Etwas Außergewöhnliches war auch die Teilnahme der Gruppe am Trachten- und Schützenzug beim Oktoberfest 2018. Der Festzug führte 7 km über die schönsten Straßen und Plätze zur Theresienwiese. Die Kinder, damals noch sehr klein, bewältigten die Strecke ohne die geringsten Schwierigkeiten. Es machte ihnen sogar sichtlich Spaß zu laufen und in die Menge zu winken. In unserer Familie freuten sich vor allem die Großeltern: väterlicherseits, weil sie die Erste aus der echten Münchener Familie ist, die mitgemacht hat. Und meine Eltern freuten sich, dass ihre jüngste Enkelin als Erste in der Familie die Banater Tracht trägt.


Ein erster "interkultureller" bayerisch-banatschwäbischer Auftritt mit den Münchener Schäfflern fand im Februar 2018 vor Vickys Großelternhaus in München-Harlaching statt.

Die traditionsbewußten Münchener Großeltern pflegen schon seit vielen Jahren, die Fassmacher in den roten Jacken und schwarzen Kniebundhosen vor ihr Haus einzuladen. Die Schäffler, die ja traditionell in München nur alle 7 Jahre tanzen, waren einer alten Legende zur Folge die Ersten, die sich nach einer großen Pestepidemie wieder auf die Straße gewagt hatten. Mit ihrem lustigen Buchsbaumbogen Tanz hatten sie vor 500 Jahren den Leuten, die sich aus Angst vor Ansteckung nicht aus ihren Häusern getraut hatten, Mut gemacht, wieder auf die Straße zu kommen.

Das letzte unvergessliche Fest, an dem wir im Rahmen der Banater Tanzgruppe München teilnahmen, waren die Heimattage in Temeswar im Juni 2019. Trotz ungewöhnlich großer Hitze nahmen etwa 250 Trachtenpaare an der Parade teil, die durch die Temeswarer Altstadt führte. Für mich war es ein berührendes Erlebnis. Fast vierzig Jahre nachdem ich die Stadt verlassen hatte, lief meine Tochter, so alt wie ich damals beim Abschied, in der Tracht unserer Vorfahren auf dem Corso. Vor der Oper und am Freiheitsplatz wiegten sich die Paare in Walzer- und Polkaschritt, die bunten Trachtenröcke leuchteten vor der Kulisse des alten Temeswar.


Heuer werden die Heimattage in der Hauptstadt des Banats coronabedingt am 29. und 30. Mai im Internet stattfinden.

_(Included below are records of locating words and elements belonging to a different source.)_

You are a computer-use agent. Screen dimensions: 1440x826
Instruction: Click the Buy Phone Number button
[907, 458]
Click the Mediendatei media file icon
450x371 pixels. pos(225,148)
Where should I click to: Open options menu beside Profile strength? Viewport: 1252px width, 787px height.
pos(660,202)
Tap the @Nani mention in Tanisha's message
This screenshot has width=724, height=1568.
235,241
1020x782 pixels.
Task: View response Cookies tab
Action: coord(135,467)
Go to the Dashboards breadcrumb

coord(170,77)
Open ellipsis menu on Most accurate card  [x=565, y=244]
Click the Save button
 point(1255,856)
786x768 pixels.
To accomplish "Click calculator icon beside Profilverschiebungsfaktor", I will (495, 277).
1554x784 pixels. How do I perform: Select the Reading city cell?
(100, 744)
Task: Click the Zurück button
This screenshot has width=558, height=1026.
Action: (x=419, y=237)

Dass es möglich ist, auch digital einen gelungenen Heimattag zu veranstalten, hat die HOG Billed schon am Pfingstsonntag auf Youtube vorgemacht → Billeder Heimattag 2021.

Die Banater Schwaben sind also präsent, vorläufig im Internet und hoffentlich bald auch wieder live bei ihren traditionsreichen Veranstaltungen.